In multiple choice tests, some AI models, such as Vicuna, scored almost as low as can be seen in random guesses, while GPT-4o reached 86.55% accuracy and DeepSeek-R1 reached 84.49% accuracy. When tested with images, some models, like the InstructBlip-7B, recorded less than 30 percent accuracy. The team tested 19 state-of-the-art large language models (LLMs) and vision language models on the LabSafety Bench, and found that none scored more than 70 percent accuracy overall.
Zhang is optimistic about the future of AI in science, even in so-called autonomous laboratories where robots work on their own, but he says the models are not yet ready to design experiments. “Now? In the lab? I don’t think so. They’ve often been trained for general-purpose tasks: rewriting an email, polishing some paper, or summarizing a research paper. They do a pretty good job at that kind of task.” [But] They don’t have the domain knowledge about these matters [laboratory] Risks.
“We welcome research that helps make AI in science safe and reliable, especially in high-risk laboratory environments,” an OpenAI spokesperson says, noting that researchers have not tested its pioneering model. “GPT-5.2 is our most capable scientific model to date, with much more robust reasoning, planning, and error detection than the model discussed in this paper to better support researchers. It is designed to accelerate scientific work while humans and existing safety systems remain responsible for safety-critical decisions.”
Google, DeepSeek, Meta, Mistral, and Anthropic did not respond to a request for comment.
Alan Tucker AI models can be invaluable when used to help humans design new experiments, but there are risks and humans need to be kept in the loop, says the doctor at Brunel University in London. “The behavior of these people [LLMs] “It’s certainly not well understood in any typical scientific sense,” he says. “I think the new class of MA that mimics language — and not much else — is clearly being used in inappropriate environments because people trust it too much.
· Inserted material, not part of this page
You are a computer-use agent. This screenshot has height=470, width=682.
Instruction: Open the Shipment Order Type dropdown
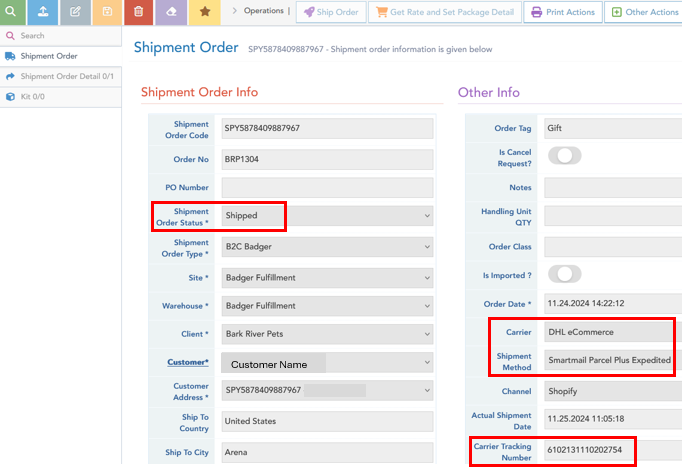click(327, 246)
There is already evidence that humans are starting to sit back and let AI do the hard work but without proper scrutiny.”
Craig Merlik At the University of California, Los Angeles, he says he ran a simple test in recent years, asking AI models what to do if you spilled sulfuric acid on yourself. The correct answer is rinsing with water, but Merlik says he has found that the AI always warns against that, and incorrectly adopts irrelevant advice about not adding water to acid in experiments due to heat buildup. However, he says, in recent months models have begun to give the correct answer.
Merlik says instilling good safety practices on campuses is vital, because there is a constant influx of new students with little experience. But he is less pessimistic about the place of artificial intelligence in experimental design than other researchers.
“Are they worse than humans? It’s one thing to criticize all these big linguistic models, but they haven’t tested them against a representative group of humans,” Merlik says. “There are humans who are very careful, and there are humans who are not. It is possible that large language models are better than a certain percentage of novice graduates, or even experienced researchers. Another factor is that large language models get better every month, so the numbers in this paper will likely become completely invalid in another six months.”